Information supplied START
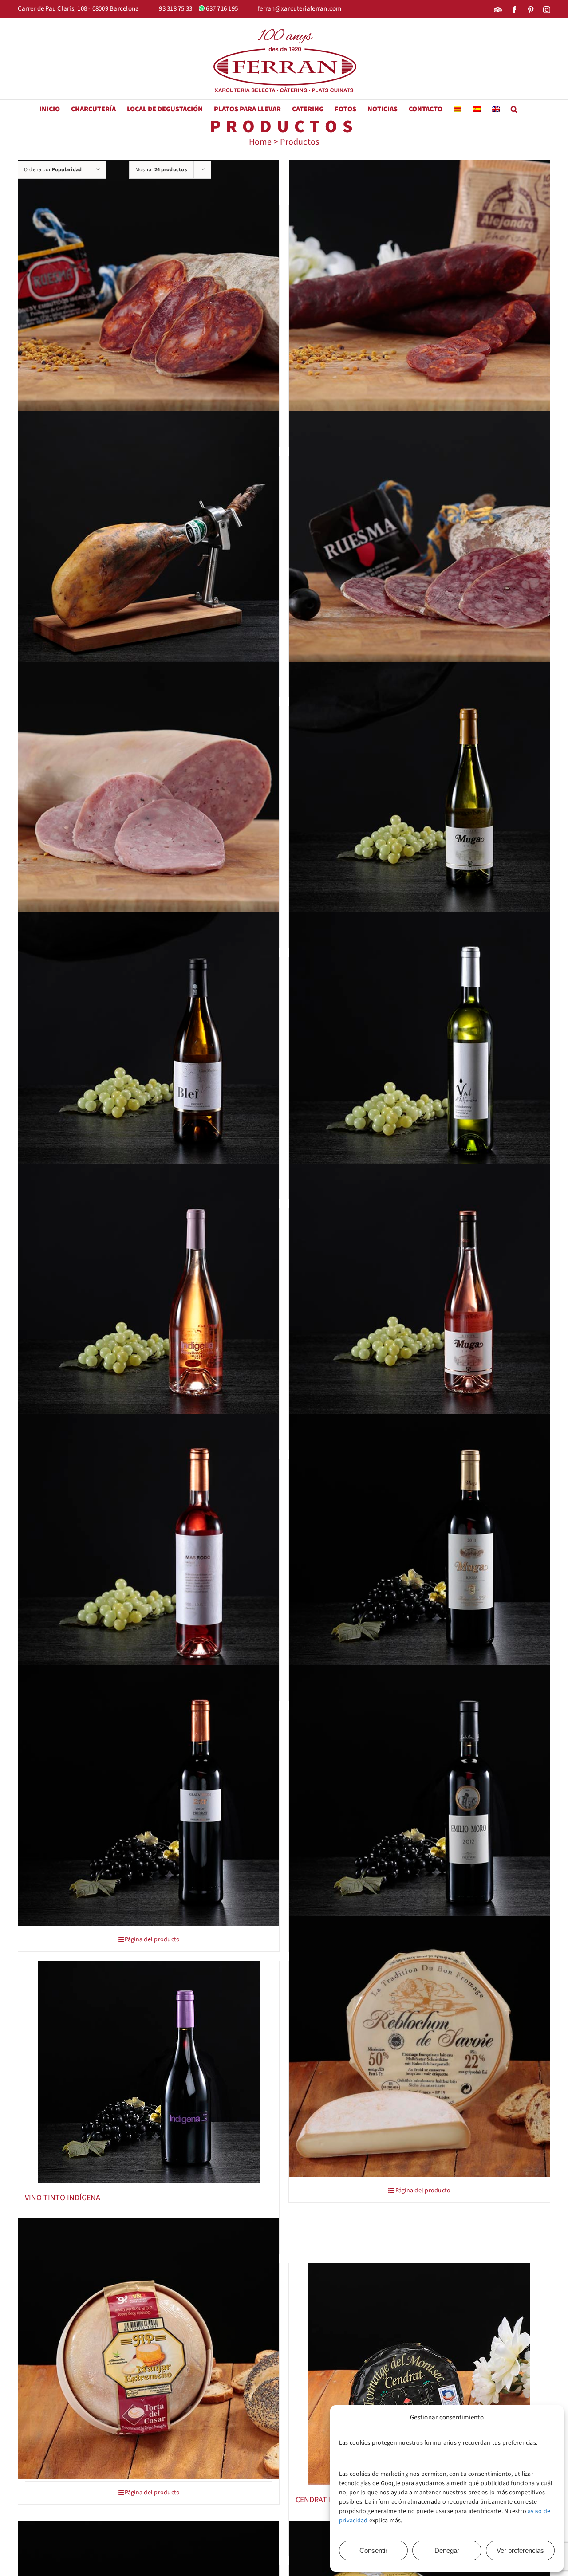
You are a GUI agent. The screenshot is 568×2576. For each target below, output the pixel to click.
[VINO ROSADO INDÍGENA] (148, 1293)
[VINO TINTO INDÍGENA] (148, 2072)
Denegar (446, 2550)
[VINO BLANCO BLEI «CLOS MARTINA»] (148, 1043)
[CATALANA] (148, 792)
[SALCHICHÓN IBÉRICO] (419, 541)
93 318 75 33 (175, 8)
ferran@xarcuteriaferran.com (299, 8)
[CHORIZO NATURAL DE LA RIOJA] (419, 290)
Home (260, 142)
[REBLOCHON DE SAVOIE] (419, 2046)
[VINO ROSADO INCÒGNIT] (148, 1544)
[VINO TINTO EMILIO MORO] (419, 1796)
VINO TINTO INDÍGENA (62, 2197)
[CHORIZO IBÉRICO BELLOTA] (148, 290)
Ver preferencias (520, 2550)
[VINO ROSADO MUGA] (419, 1293)
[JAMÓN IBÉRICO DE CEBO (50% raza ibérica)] (148, 541)
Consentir (373, 2550)
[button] (514, 109)
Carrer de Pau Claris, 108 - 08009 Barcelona (78, 8)
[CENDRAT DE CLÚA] (419, 2374)
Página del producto (152, 1939)
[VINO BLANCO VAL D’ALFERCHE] (419, 1043)
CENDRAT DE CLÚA (326, 2499)
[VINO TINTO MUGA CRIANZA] (419, 1544)
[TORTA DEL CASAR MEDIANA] (148, 2348)
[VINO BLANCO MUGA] (419, 792)
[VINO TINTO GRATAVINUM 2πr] (148, 1796)
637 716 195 (222, 8)
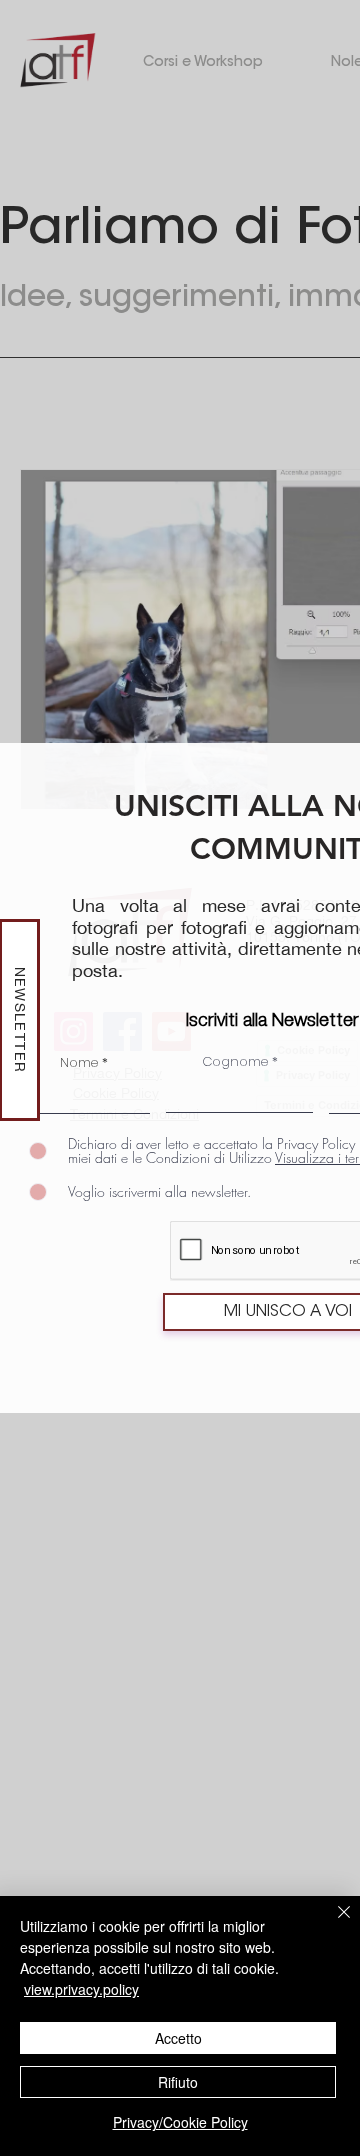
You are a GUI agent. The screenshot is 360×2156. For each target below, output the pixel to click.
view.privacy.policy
Information supplied END
About this exercise: Starting from the line where "[VINO ROSADO INDÍGENA] (148, 1293)" appears, copy every line through the end of the material, both ends included, but no pictures.

Exercise response:
[VINO ROSADO INDÍGENA] (148, 1293)
[VINO TINTO INDÍGENA] (148, 2072)
Denegar (446, 2550)
[VINO BLANCO BLEI «CLOS MARTINA»] (148, 1043)
[CATALANA] (148, 792)
[SALCHICHÓN IBÉRICO] (419, 541)
93 318 75 33 (175, 8)
ferran@xarcuteriaferran.com (299, 8)
[CHORIZO NATURAL DE LA RIOJA] (419, 290)
Home (260, 142)
[REBLOCHON DE SAVOIE] (419, 2046)
[VINO ROSADO INCÒGNIT] (148, 1544)
[VINO TINTO EMILIO MORO] (419, 1796)
VINO TINTO INDÍGENA (62, 2197)
[CHORIZO IBÉRICO BELLOTA] (148, 290)
Ver preferencias (520, 2550)
[VINO ROSADO MUGA] (419, 1293)
[JAMÓN IBÉRICO DE CEBO (50% raza ibérica)] (148, 541)
Consentir (373, 2550)
[button] (514, 109)
Carrer de Pau Claris, 108 - 08009 Barcelona (78, 8)
[CENDRAT DE CLÚA] (419, 2374)
Página del producto (152, 1939)
[VINO BLANCO VAL D’ALFERCHE] (419, 1043)
CENDRAT DE CLÚA (326, 2499)
[VINO TINTO MUGA CRIANZA] (419, 1544)
[TORTA DEL CASAR MEDIANA] (148, 2348)
[VINO BLANCO MUGA] (419, 792)
[VINO TINTO GRATAVINUM 2πr] (148, 1796)
637 716 195 (222, 8)
You are a GUI agent. The screenshot is 360×2156. For each target below, output the pixel to click.
view.privacy.policy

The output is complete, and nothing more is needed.